Uma observação de São João Bosco esclarece a causa da Revolução

“Cruzado Espanhol” honra-me reproduzindo em suas colunas boa parte do meu estudo sobre “Revolução e Contra-Revolução”. Tal publicação fez-me ver que o assunto interessa aos leitores da citada revista. Assim é que me proponho, na presente colaboração, tratar – embora ligeiramente – duma questão inteiramente relacionada com o tema de meu estudo, mas que, pelo amor à brevidade, não desenvolvi tanto quanto seria meu desejo. 

Entrarei na matéria de modo talvez um tanto inesperado.
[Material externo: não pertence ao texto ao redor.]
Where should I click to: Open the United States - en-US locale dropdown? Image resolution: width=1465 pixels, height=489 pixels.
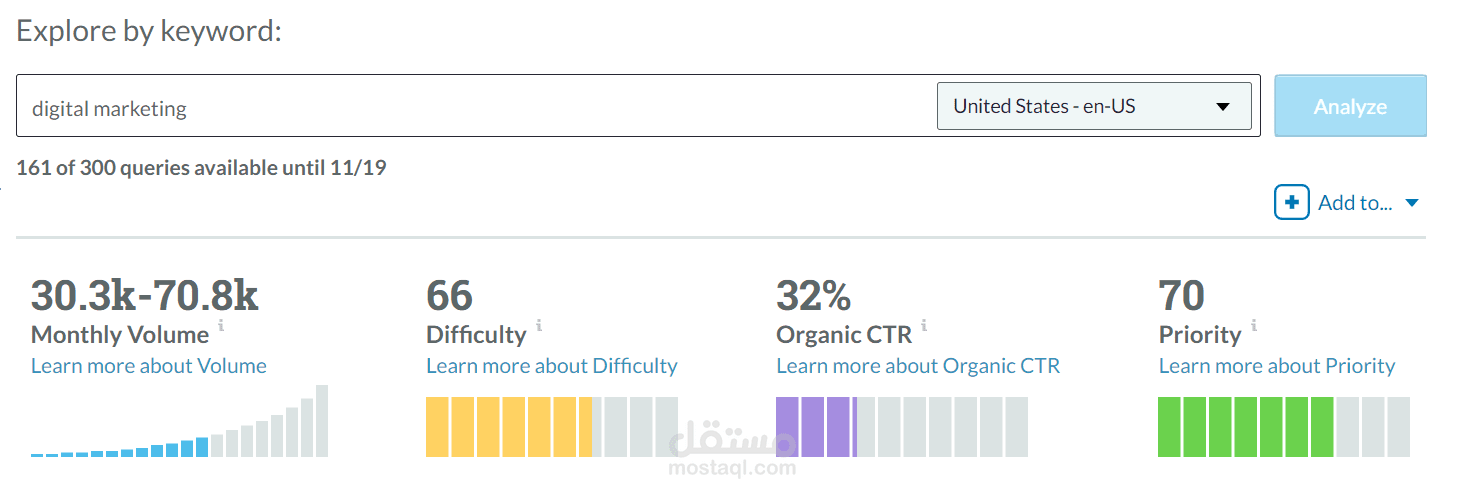(1093, 106)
Folheando escritos de São João Bosco, encontrei a seguinte curiosa observação:

donbosco-y-los-jovenes-550“Primeiramente, no que se refere aos maus, direi apenas uma coisa, que talvez pareça inverossímil, mas que é verdade certa, tal qual a digo: suponhamos que entre 500 alunos de um colégio haja um de vida depravada; chega depois um novo aluno pervertido; são de regiões e lugares diferentes, até de nacionalidades diversas, estão em cursos e lugares diferentes, nunca se viram nem se conheceram; apesar de tudo isto, no segundo dia de estadia no colégio, e talvez após algumas horas, vê-los-eis juntos durante o recreio. Parece que um espírito mau os faz adivinhar quem está manchado de seu mesmo negrume, ou então é como se um ímã demoníaco os atraísse para travar íntima amizade. O ‘dize-me com quem andas e te direi quem és’ é um meio facílimo de dar com as ovelhas sarnentas, antes que se transformem em lobos rapaces. Não são para colégios correntes” (Biografia S.D.B. – B.A.C. – Madri, 1955 – págs. 457/58)

Testemunho de observador tão veraz, experimentado e competente em assuntos pedagógicos, não pode ser posto em dúvida.

No entanto este testemunho põe-nos na presença de fato que não é difícil observar, mesmo entre adultos, tanto nos episódios rotineiros da vida quotidiana quanto nos grandes acontecimentos históricos. Quando o mal chega a um certo nível de profundidade nas almas, estas ficam dotadas de uma agudeza de vistas que lhes permite, através de indícios que a outros poderiam parecer insignificantes, chegar a reconhecer de longe os seus congêneres. A tal agudeza de vistas junta-se uma outra peculiaridade: uma recíproca atração que os une rapidamente, em íntima convivência, apesar das muitas circunstâncias que os possam separar, como diferença de origem, de idade, etc. É fácil verificar como da conjunção de elementos de tal índole origina-se, naturalmente, um grupo e até uma corrente, que funciona como um tumor que destila veneno. 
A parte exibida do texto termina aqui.